## Problem description
Without pictures, repeat the lines of the entries from the one containing "Screen dimensions: 884x672" through the last, both ends included, and nothing else.

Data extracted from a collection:
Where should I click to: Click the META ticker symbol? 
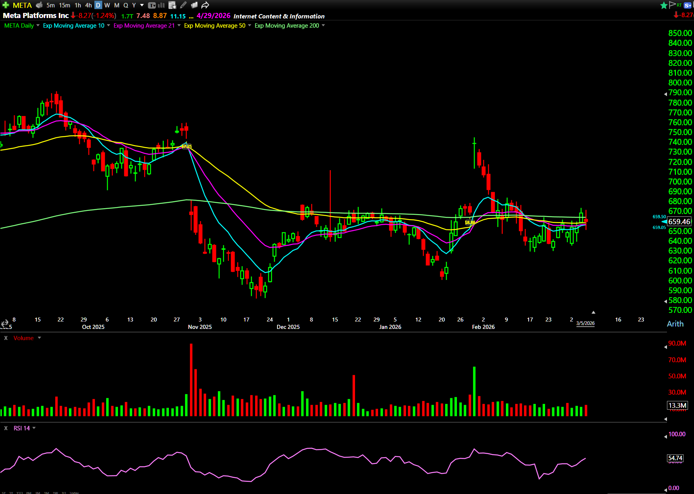pyautogui.click(x=22, y=5)

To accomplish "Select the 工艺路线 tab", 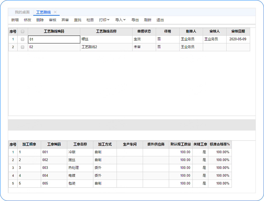I will click(43, 12).
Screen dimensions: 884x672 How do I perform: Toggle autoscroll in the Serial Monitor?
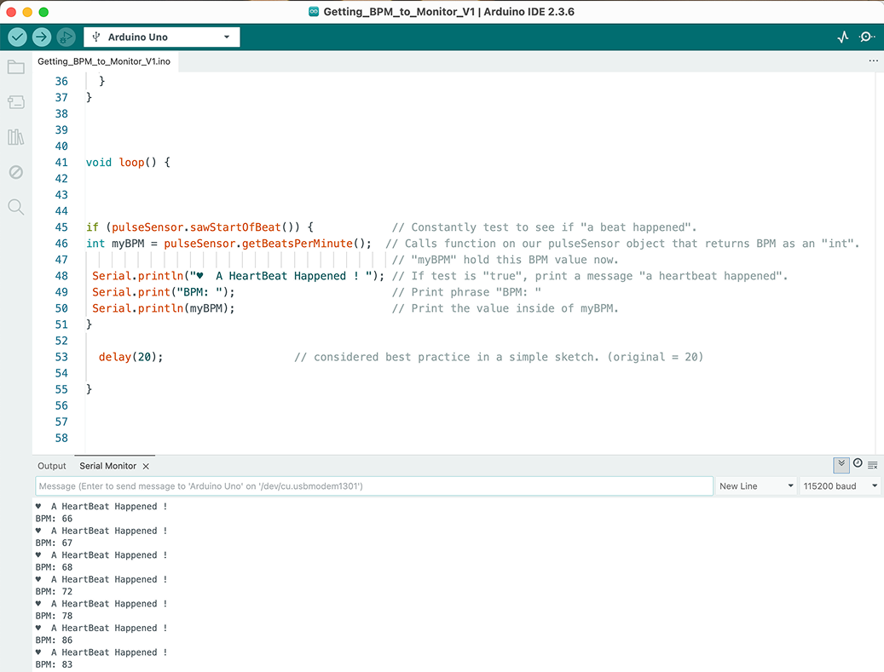pyautogui.click(x=841, y=465)
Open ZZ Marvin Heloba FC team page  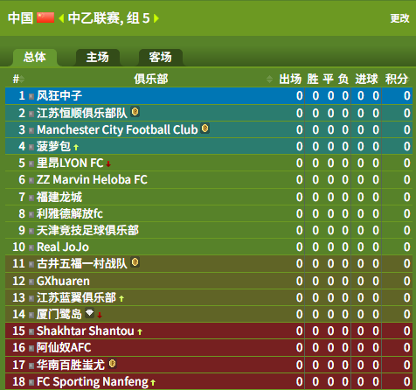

## Task solution
Screen dimensions: 884x672 How do I perform: Toggle autoscroll in the Serial Monitor?
pyautogui.click(x=841, y=465)
Open ZZ Marvin Heloba FC team page  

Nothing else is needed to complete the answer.